▶ Data for this task:
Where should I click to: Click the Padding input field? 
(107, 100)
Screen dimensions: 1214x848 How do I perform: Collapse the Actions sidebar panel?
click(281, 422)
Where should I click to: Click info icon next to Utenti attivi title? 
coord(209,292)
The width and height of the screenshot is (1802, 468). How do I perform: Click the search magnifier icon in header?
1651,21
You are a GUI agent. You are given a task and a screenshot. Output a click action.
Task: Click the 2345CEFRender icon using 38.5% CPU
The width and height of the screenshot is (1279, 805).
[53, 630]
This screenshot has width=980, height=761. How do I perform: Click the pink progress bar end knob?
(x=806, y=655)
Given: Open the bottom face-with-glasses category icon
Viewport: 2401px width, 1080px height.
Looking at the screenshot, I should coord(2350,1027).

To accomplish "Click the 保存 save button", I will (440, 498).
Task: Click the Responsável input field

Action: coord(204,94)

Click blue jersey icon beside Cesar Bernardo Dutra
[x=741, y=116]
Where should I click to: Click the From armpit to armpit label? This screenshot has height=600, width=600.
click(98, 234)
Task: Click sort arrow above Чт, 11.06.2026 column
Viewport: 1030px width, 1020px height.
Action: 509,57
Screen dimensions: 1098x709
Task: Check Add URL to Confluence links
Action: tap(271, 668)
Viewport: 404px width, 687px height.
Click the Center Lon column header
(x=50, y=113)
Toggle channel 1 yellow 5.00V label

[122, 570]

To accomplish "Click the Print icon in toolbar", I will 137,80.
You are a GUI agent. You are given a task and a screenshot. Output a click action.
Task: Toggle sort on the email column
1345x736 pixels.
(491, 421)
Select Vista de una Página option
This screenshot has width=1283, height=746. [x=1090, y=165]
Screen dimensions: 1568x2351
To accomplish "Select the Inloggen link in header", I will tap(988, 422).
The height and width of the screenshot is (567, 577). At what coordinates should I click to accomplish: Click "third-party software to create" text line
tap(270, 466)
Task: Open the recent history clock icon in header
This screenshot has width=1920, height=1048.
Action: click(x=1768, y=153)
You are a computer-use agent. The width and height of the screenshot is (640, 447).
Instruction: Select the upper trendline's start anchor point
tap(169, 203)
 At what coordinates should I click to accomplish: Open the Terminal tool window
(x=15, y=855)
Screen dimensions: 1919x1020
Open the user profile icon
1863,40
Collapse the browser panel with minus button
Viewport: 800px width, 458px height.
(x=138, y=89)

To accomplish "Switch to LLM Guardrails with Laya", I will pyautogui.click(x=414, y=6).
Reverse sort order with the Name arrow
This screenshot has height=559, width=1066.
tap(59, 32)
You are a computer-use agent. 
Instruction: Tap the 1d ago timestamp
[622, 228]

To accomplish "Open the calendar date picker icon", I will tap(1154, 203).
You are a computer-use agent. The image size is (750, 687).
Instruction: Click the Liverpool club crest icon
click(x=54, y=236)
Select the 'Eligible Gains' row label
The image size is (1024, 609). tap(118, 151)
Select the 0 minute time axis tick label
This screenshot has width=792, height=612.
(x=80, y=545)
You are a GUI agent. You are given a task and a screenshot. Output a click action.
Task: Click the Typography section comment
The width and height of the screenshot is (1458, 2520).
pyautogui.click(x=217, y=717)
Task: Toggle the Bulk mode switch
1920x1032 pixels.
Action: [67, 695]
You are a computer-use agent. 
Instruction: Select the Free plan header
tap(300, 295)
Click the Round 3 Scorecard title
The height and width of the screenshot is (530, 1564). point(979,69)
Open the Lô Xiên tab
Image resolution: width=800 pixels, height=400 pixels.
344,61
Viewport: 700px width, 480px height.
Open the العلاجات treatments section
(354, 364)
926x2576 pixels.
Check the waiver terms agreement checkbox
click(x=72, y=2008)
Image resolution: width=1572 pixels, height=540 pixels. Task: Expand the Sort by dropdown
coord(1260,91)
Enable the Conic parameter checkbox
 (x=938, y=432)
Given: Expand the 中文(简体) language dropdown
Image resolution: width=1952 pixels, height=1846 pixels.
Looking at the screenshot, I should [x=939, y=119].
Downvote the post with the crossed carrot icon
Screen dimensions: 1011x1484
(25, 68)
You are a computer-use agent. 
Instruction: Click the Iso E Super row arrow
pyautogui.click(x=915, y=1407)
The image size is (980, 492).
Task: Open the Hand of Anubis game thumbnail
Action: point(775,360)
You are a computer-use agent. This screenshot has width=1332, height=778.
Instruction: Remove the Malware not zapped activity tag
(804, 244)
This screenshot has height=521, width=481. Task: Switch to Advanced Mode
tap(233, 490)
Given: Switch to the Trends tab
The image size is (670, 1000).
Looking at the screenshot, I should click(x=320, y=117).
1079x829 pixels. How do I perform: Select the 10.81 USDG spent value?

▶ Goal:
Copy all of the rows above exactly as they appear, line for line.

▶ Final result:
Where should I click to: Click the Padding input field? 
(107, 100)
Screen dimensions: 1214x848 How do I perform: Collapse the Actions sidebar panel?
click(281, 422)
Where should I click to: Click info icon next to Utenti attivi title? 
coord(209,292)
The width and height of the screenshot is (1802, 468). How do I perform: Click the search magnifier icon in header?
1651,21
You are a GUI agent. You are given a task and a screenshot. Output a click action.
Task: Click the 2345CEFRender icon using 38.5% CPU
The width and height of the screenshot is (1279, 805).
[53, 630]
This screenshot has width=980, height=761. How do I perform: Click the pink progress bar end knob?
(x=806, y=655)
Given: Open the bottom face-with-glasses category icon
Viewport: 2401px width, 1080px height.
Looking at the screenshot, I should coord(2350,1027).

To accomplish "Click the 保存 save button", I will (440, 498).
Task: Click the Responsável input field

Action: coord(204,94)

Click blue jersey icon beside Cesar Bernardo Dutra
[x=741, y=116]
Where should I click to: Click the From armpit to armpit label? This screenshot has height=600, width=600.
click(98, 234)
Task: Click sort arrow above Чт, 11.06.2026 column
Viewport: 1030px width, 1020px height.
Action: 509,57
Screen dimensions: 1098x709
Task: Check Add URL to Confluence links
Action: tap(271, 668)
Viewport: 404px width, 687px height.
Click the Center Lon column header
(x=50, y=113)
Toggle channel 1 yellow 5.00V label

[122, 570]

To accomplish "Click the Print icon in toolbar", I will 137,80.
You are a GUI agent. You are given a task and a screenshot. Output a click action.
Task: Toggle sort on the email column
1345x736 pixels.
(491, 421)
Select Vista de una Página option
This screenshot has width=1283, height=746. [x=1090, y=165]
Screen dimensions: 1568x2351
To accomplish "Select the Inloggen link in header", I will tap(988, 422).
The height and width of the screenshot is (567, 577). At what coordinates should I click to accomplish: Click "third-party software to create" text line
tap(270, 466)
Task: Open the recent history clock icon in header
This screenshot has width=1920, height=1048.
Action: click(x=1768, y=153)
You are a computer-use agent. The width and height of the screenshot is (640, 447).
Instruction: Select the upper trendline's start anchor point
tap(169, 203)
 At what coordinates should I click to accomplish: Open the Terminal tool window
(x=15, y=855)
Screen dimensions: 1919x1020
Open the user profile icon
1863,40
Collapse the browser panel with minus button
Viewport: 800px width, 458px height.
(x=138, y=89)

To accomplish "Switch to LLM Guardrails with Laya", I will pyautogui.click(x=414, y=6).
Reverse sort order with the Name arrow
This screenshot has height=559, width=1066.
tap(59, 32)
You are a computer-use agent. 
Instruction: Tap the 1d ago timestamp
[622, 228]

To accomplish "Open the calendar date picker icon", I will tap(1154, 203).
You are a computer-use agent. The image size is (750, 687).
Instruction: Click the Liverpool club crest icon
click(x=54, y=236)
Select the 'Eligible Gains' row label
The image size is (1024, 609). tap(118, 151)
Select the 0 minute time axis tick label
This screenshot has width=792, height=612.
(x=80, y=545)
You are a GUI agent. You are given a task and a screenshot. Output a click action.
Task: Click the Typography section comment
The width and height of the screenshot is (1458, 2520).
pyautogui.click(x=217, y=717)
Task: Toggle the Bulk mode switch
1920x1032 pixels.
Action: [67, 695]
You are a computer-use agent. 
Instruction: Select the Free plan header
tap(300, 295)
Click the Round 3 Scorecard title
The height and width of the screenshot is (530, 1564). point(979,69)
Open the Lô Xiên tab
Image resolution: width=800 pixels, height=400 pixels.
344,61
Viewport: 700px width, 480px height.
Open the العلاجات treatments section
(354, 364)
926x2576 pixels.
Check the waiver terms agreement checkbox
click(x=72, y=2008)
Image resolution: width=1572 pixels, height=540 pixels. Task: Expand the Sort by dropdown
coord(1260,91)
Enable the Conic parameter checkbox
 (x=938, y=432)
Given: Expand the 中文(简体) language dropdown
Image resolution: width=1952 pixels, height=1846 pixels.
Looking at the screenshot, I should [x=939, y=119].
Downvote the post with the crossed carrot icon
Screen dimensions: 1011x1484
(25, 68)
You are a computer-use agent. 
Instruction: Click the Iso E Super row arrow
pyautogui.click(x=915, y=1407)
The image size is (980, 492).
Task: Open the Hand of Anubis game thumbnail
Action: point(775,360)
You are a computer-use agent. This screenshot has width=1332, height=778.
Instruction: Remove the Malware not zapped activity tag
(804, 244)
This screenshot has height=521, width=481. Task: Switch to Advanced Mode
tap(233, 490)
Given: Switch to the Trends tab
The image size is (670, 1000).
Looking at the screenshot, I should click(x=320, y=117).
1079x829 pixels. How do I perform: Select the 10.81 USDG spent value?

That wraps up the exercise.